The first day of school, even for high schoolers, is a big deal. New social, academic, and emotional challenges await. Along with exciting chances to explore one’s unfolding self. The role of friends is crucial! So, too, is the role played by parents, teachers, coaches and trusted adults. Research confirms that parental encouragement even in high school is impactful.

Encouragement in high school looks different than in elementary school. For teens parental trust and tolerance – in words and deeds – is crucial. All of us, teens included, fall short at times. When that happens parental encouragement to do one’s best, to make the most of one’s strengths, are key. Parental encouragement strengthens students to remain resilient through moments of challenge and disappointment.

None of this is news in the Jewish community. In this week’s Torah portion, Moses learns to “instruct [his disciple] Joshua by encouraging him and strengthening him.” (Deut.  3:28) My teacher Dr. Norman Cohen explains how commentators read this passage to mean that mentors (that is, teachers and parents) need to imbue students and children with strength and courage to lay the foundation that will support them through future challenges.

The JCHS Professional Community (all of our educators and staff) returned to campus this week to focus on the vital role each of us plays in building relationships with students, and with each other, that honor, encourage, and strengthen.

Jonathan Haidt’s book, The Happiness Hypothesis, which JCHS educators read in recent years addresses the development of wisdom. He writes that parents and teachers cannot teach wisdom directly – because wisdom is the tacit knowledge that comes from “knowing how” instead of “knowing that.” For Haidt, the most important role for parents and teachers is to provide a range of life experiences that help students gain tacit knowledge in a variety of domains. And “encourage children to think about situations, look at other viewpoints, and achieve balance in challenging times.” He warns against the type of excessive parental sheltering of teens that “keeps out wisdom and growth as well as pain.”
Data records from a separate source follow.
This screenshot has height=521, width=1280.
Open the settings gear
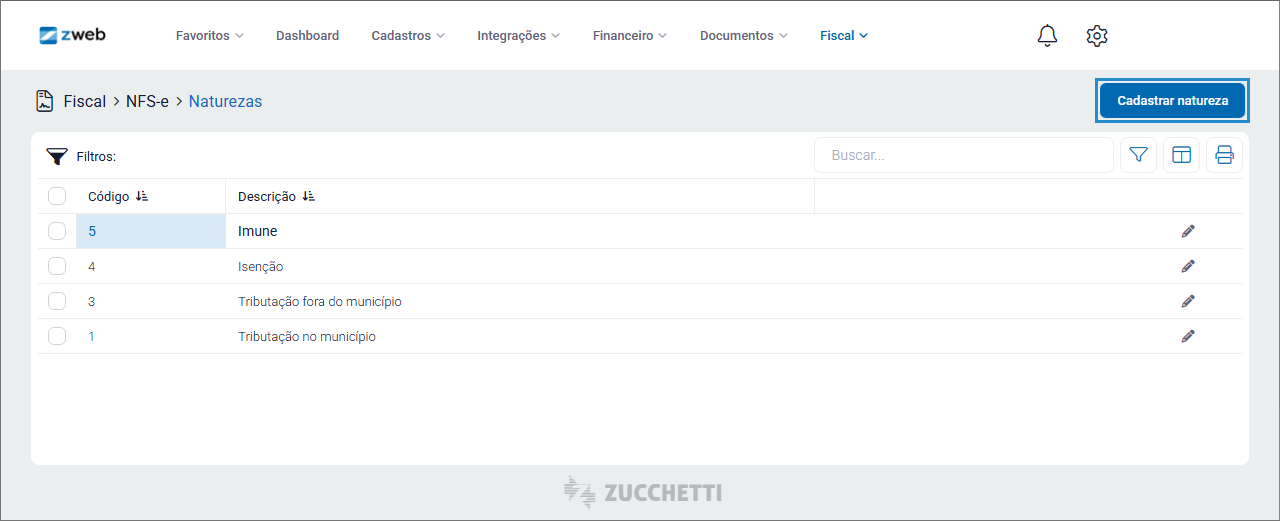[x=1097, y=36]
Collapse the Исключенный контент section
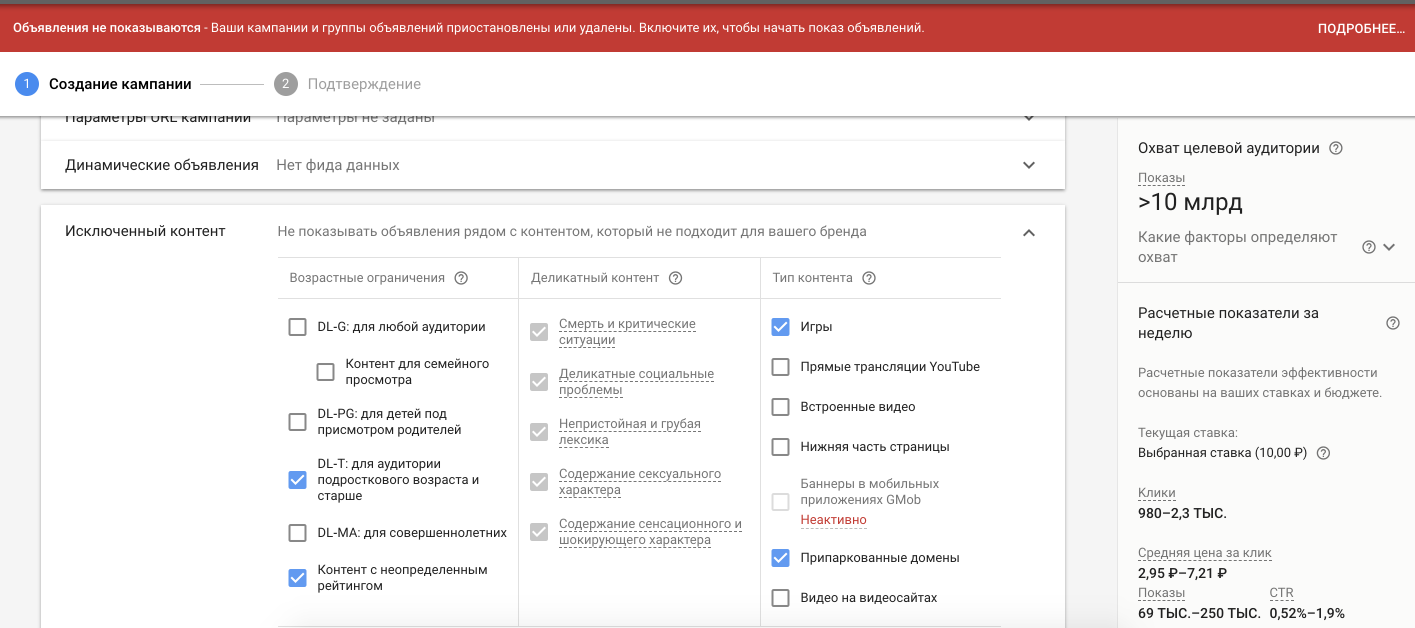 1029,232
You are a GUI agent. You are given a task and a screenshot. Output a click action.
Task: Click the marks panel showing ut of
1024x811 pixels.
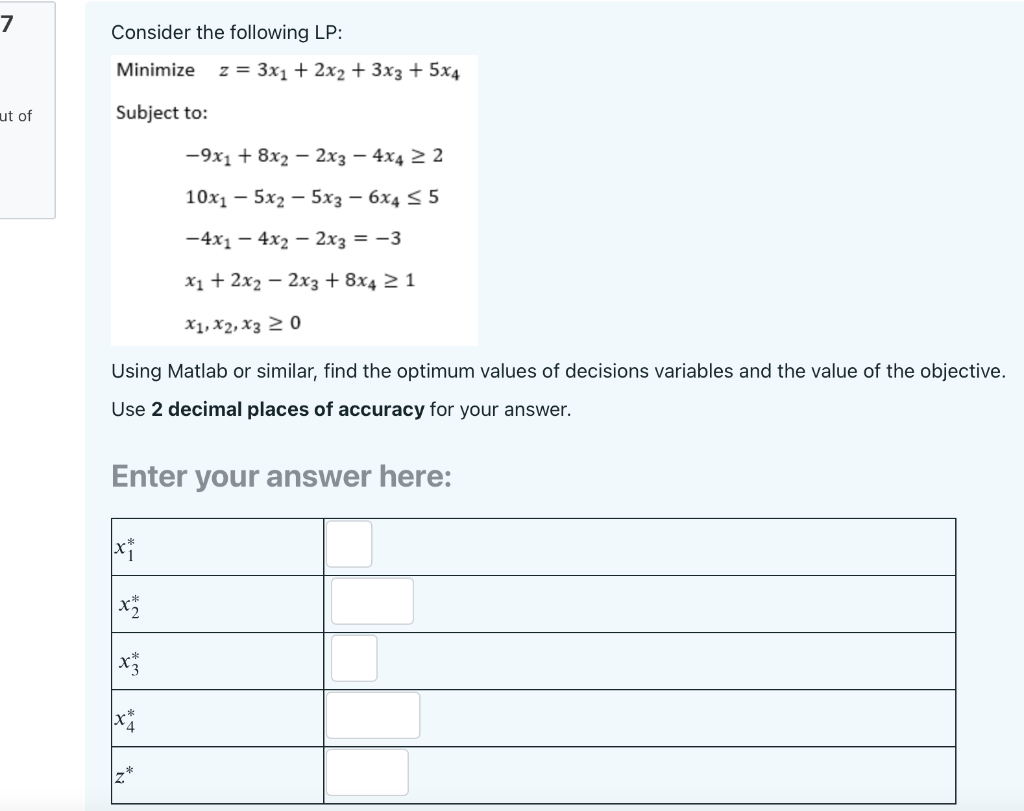pos(17,116)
Without explicit reference to it, Haidt seems to embody the essential teaching of the biblical Proverbs 22:6, attributed to King Solomon, “educate a child according to the child’s way; then even when the child grows old, they will not depart from that way.” Students develop wisdom when they set the path of their own lives; their learning is enriched when it is relevant and meaningful to them, not necessarily to us. As parents and teachers we transform student learning when we encourage and strengthen students along the paths they have chosen, not along paths we pick for them or regret we did not pick for ourselves. 
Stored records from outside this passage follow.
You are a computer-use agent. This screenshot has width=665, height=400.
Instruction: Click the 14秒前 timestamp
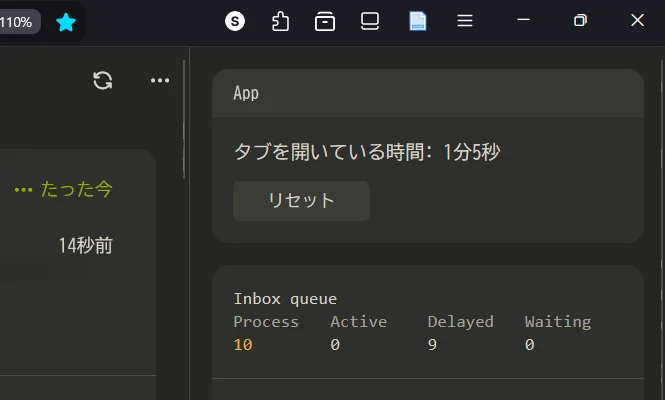[x=85, y=245]
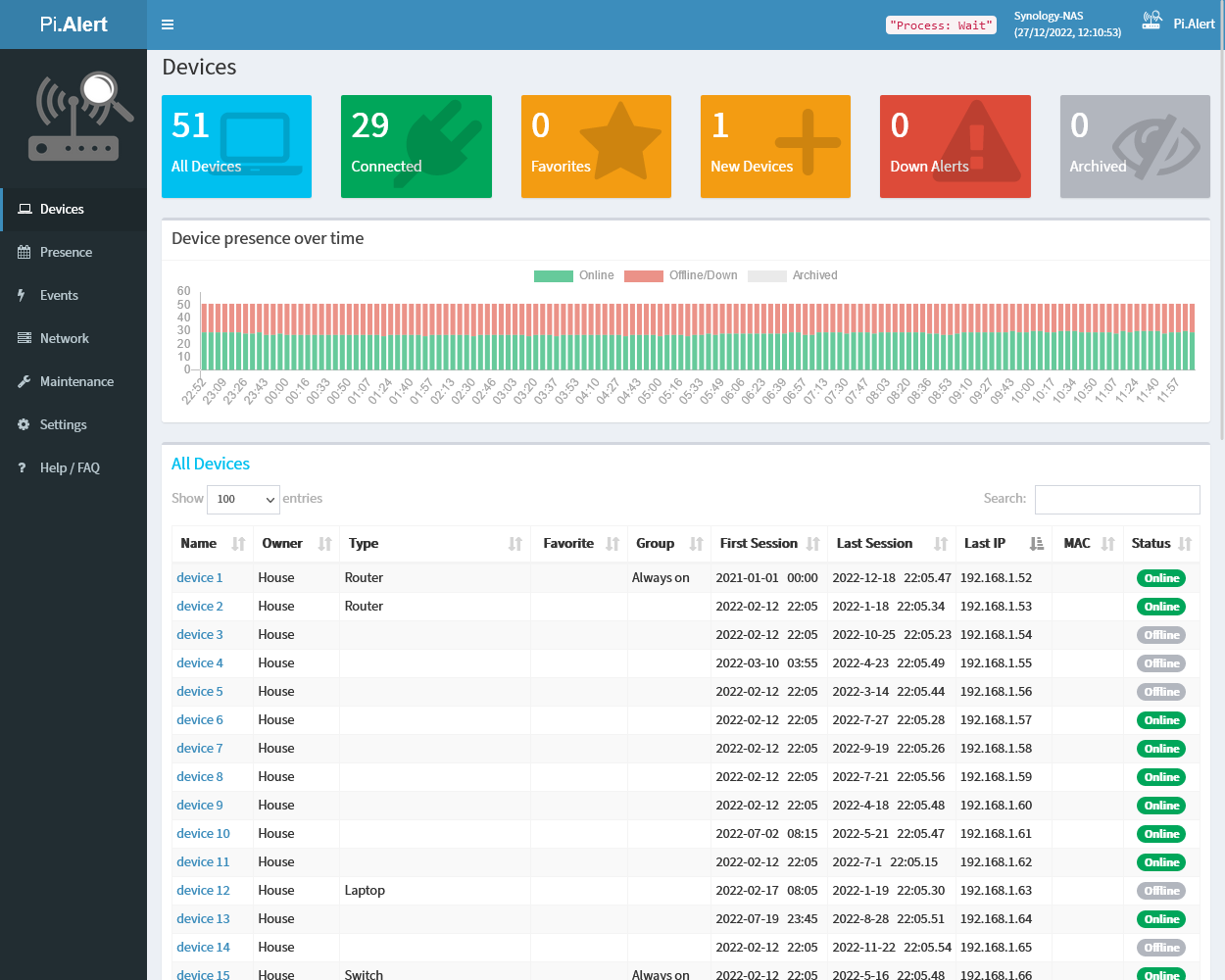Click the hamburger sidebar toggle icon
Screen dimensions: 1225x980
click(168, 24)
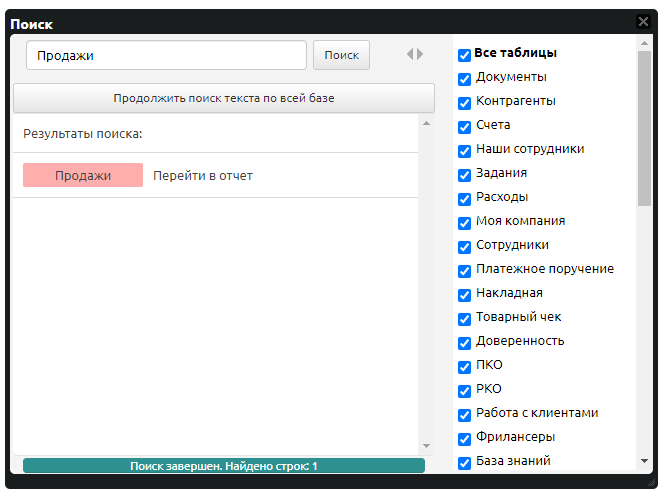660x493 pixels.
Task: Uncheck the Документы table checkbox
Action: click(464, 79)
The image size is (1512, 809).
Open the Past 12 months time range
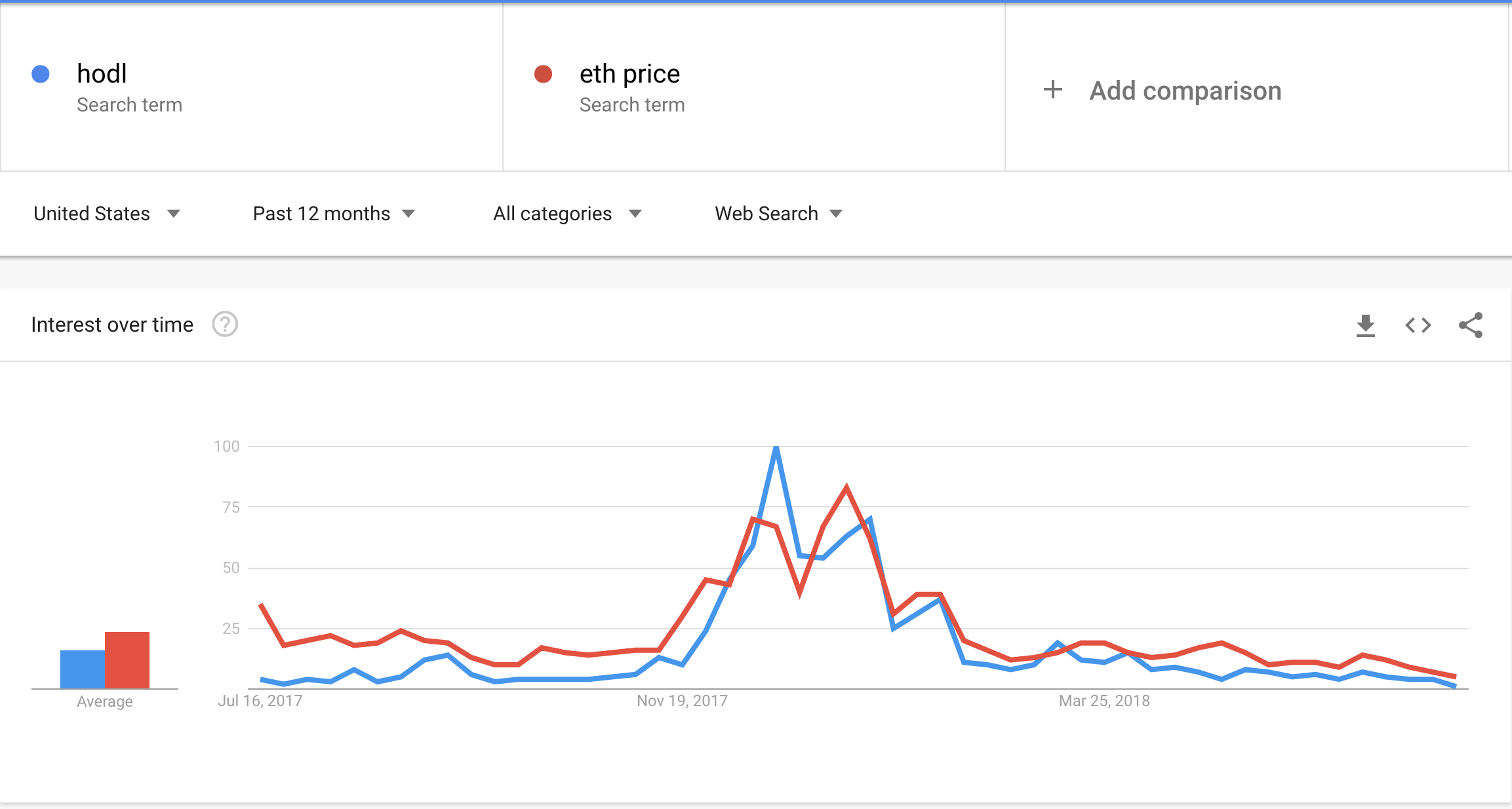(x=334, y=214)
This idea is so core to the JCHS mission that this Proverbs verse is illuminated above the Torah scrolls in our library. It is also core to another of the recent JCHS Professional Community summer reading books, Brene Brown’s, Daring Greatly. Brown included a student manifesto addressed to parents and teachers, which warned, “when you only see what we produce or how we perform – we disengage and turn away from the very things that the world needs from us.” Rather “engage with us, show up beside us, and learn from us. [Have] honest conversations with us about our strengths and our opportunities for growth.” 

In the year ahead, may all of us who parent, teach, and mentor JCHS teens enact the verse from Proverbs and the Brown manifesto. May we develop relationships that honor each student’s unique path and engage in ways that encourage and strengthen them each step (or stumble) along the way.